Function to process the csv columnar format to fasttext recognizable format.

In [4]:
def data_to_fasttext():
    """Convert data from input_csv format to fasttext_code format.

    =======
    input_csv:
    =======
    tags            title
    python, os      this problem is crashing my python shell.

    ========
    fasttxt:
    ========
    __label__python __label__os this problem is crashing my python shell.
    """
    final_data_string = ''

    for file in INPUT_FILES:
        if file != 'data/input_csv/.ipynb_checkpoints':
            with open(file) as csvfile:
                file_obj = csv.DictReader(csvfile, delimiter=',')
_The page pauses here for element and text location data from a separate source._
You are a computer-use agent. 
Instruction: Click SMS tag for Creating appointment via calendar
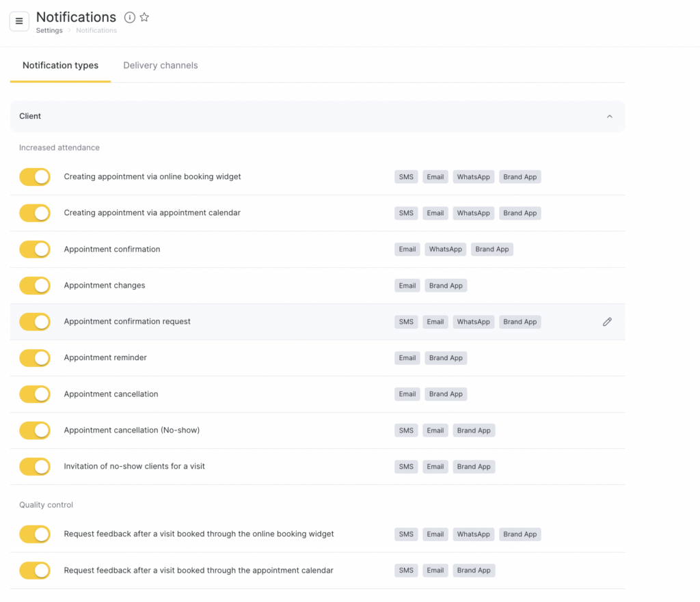(x=407, y=213)
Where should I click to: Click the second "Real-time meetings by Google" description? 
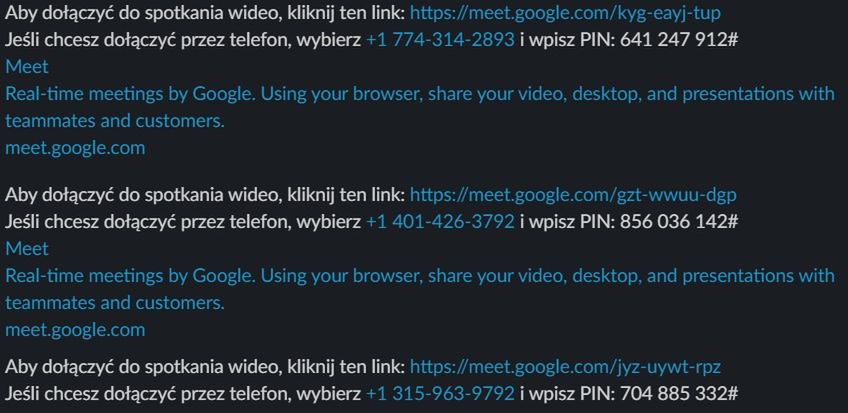420,289
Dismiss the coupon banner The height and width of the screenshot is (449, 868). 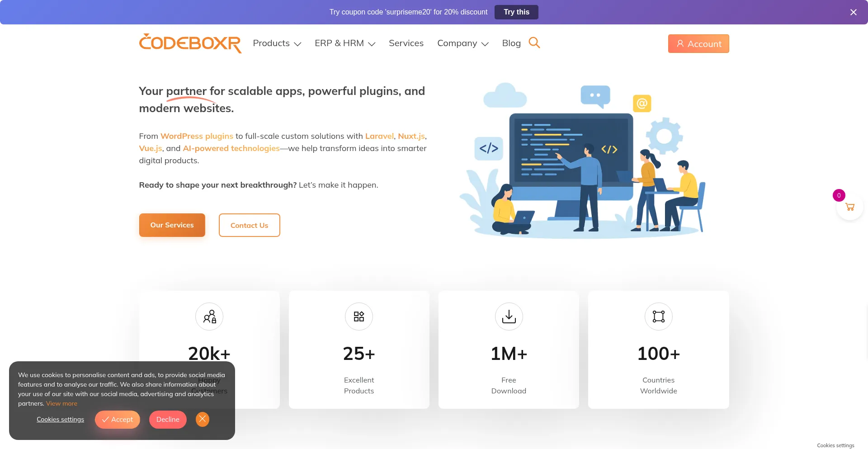853,12
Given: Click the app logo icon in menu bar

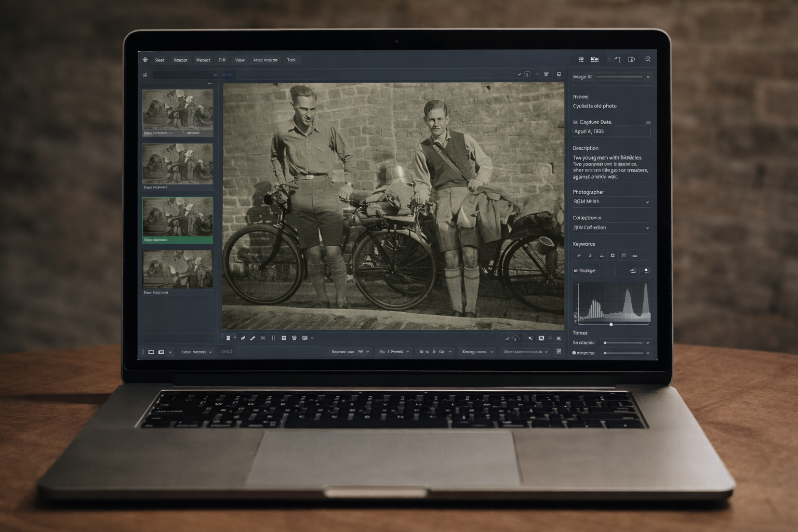Looking at the screenshot, I should point(145,60).
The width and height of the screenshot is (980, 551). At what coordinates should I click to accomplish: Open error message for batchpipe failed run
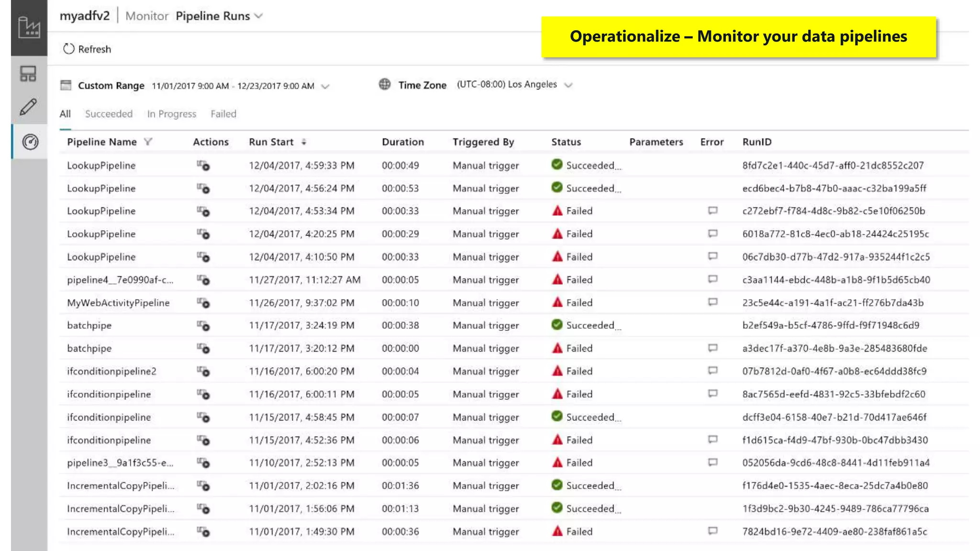[713, 348]
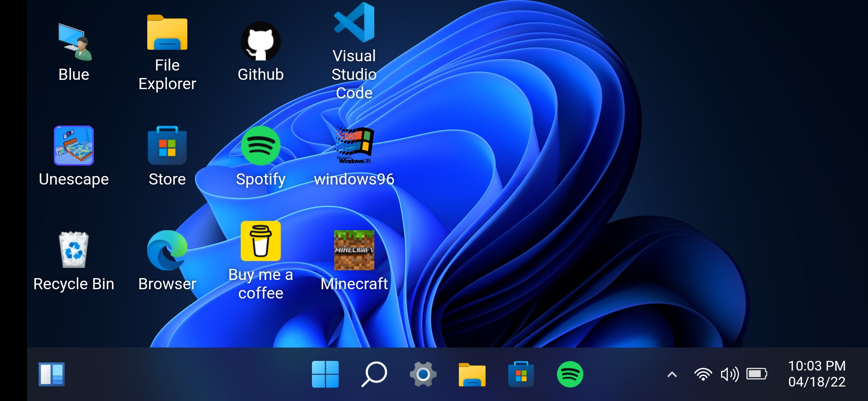Screen dimensions: 868x401
Task: Launch Buy me a coffee
Action: [x=261, y=241]
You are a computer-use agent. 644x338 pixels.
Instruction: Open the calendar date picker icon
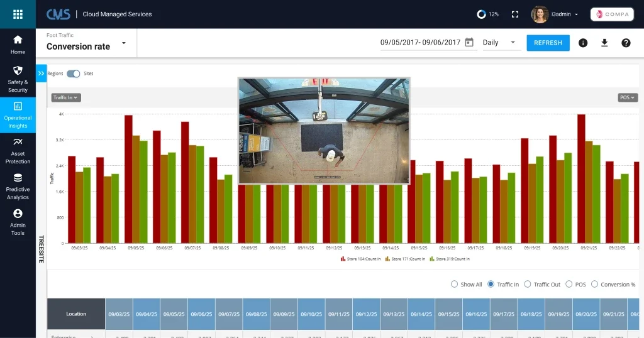(x=469, y=43)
                for line in file_obj:
                    labels = ' '.join(
                        list(map(
                            lambda tag: '__label__' + tag, line['tags'].strip('[').strip(']').split(','))
                        ))
                    labels = labels + ' ' + line['title'] + '\n'

                    # write resulting one data line to final_data_string
                    final_data_string += labels

    # save resulting string to a text file
    with open(OUTPUT_FILE, 'w') as f:
        f.write(final_data_string)
        
data_to_fasttext()

Fasttext implementation for predicting actual text contents.

In [5]:
class ImplementFastText:
    """Interface to fastText library.

    args:


    - load existing model
    - predict tags
    - calculate test scores

    """

    def __init__(self):
        """Init class vars."""
        self.model = ''
        self.precision = 0.0
        self.recall = 0.0
        self.f_score = 0.0

    def load_model(self):
        """Load pre-trained model."""
        self.model = fastText.load_model(MODEL_PATH)

    def score(self):
        """Get classification scores."""
        self.model_score = self.model.test(VALIDATION_FILE_PATH)

        num_samples = self.model_score[0]
        self.precision = self.model_score[1]
        self.recall = self.model_score[2]

        self.f_score = 2 * ((self.precision * self.recall) /
                            (self.precision + self.recall))

        return {
            'num_samples': num_samples,
            'precision': round(self.precision, 3),
            'recall': round(self.recall, 3),
            'f_score': round(self.f_score, 3)
        }

    def predict(self, question, num_tags=5):
        """Get predicted tags with probability scores."""
        self.result = self.model.predict(question, k=num_tags)

        tags = list(map(
            lambda tag: tag.replace('__label__', ''), self.result[0][0]))
        probability_score = list(map(
            lambda score: round(score, 3), self.result[1][0]))

        predicted_tags = dict(zip(tags, probability_score))
        predicted_tags.pop('')

        return predicted_tags

In [6]:
def get_predictions(question, no_of_tags):
    """Get predicted tags and score of the models.

    By already loading the trained model and invoking fasttext methods.
    """
    ft_obj = ImplementFastText()
    ft_obj.load_model()
    result = ft_obj.predict([question], num_tags=no_of_tags)
    score = ft_obj.score()

    return result, score

In [9]:
get_predictions('Initiating a motivational talk', 7)

({"'business'": 0.041,
  "'entertainment'": 0.023,
  "'children'": 0.012,
  "'data'": 0.009,
  "'activism'": 0.009,
  "'communication'": 0.006},
 {'num_samples': 550, 'precision': 1.0, 'recall': 0.085, 'f_score': 0.157})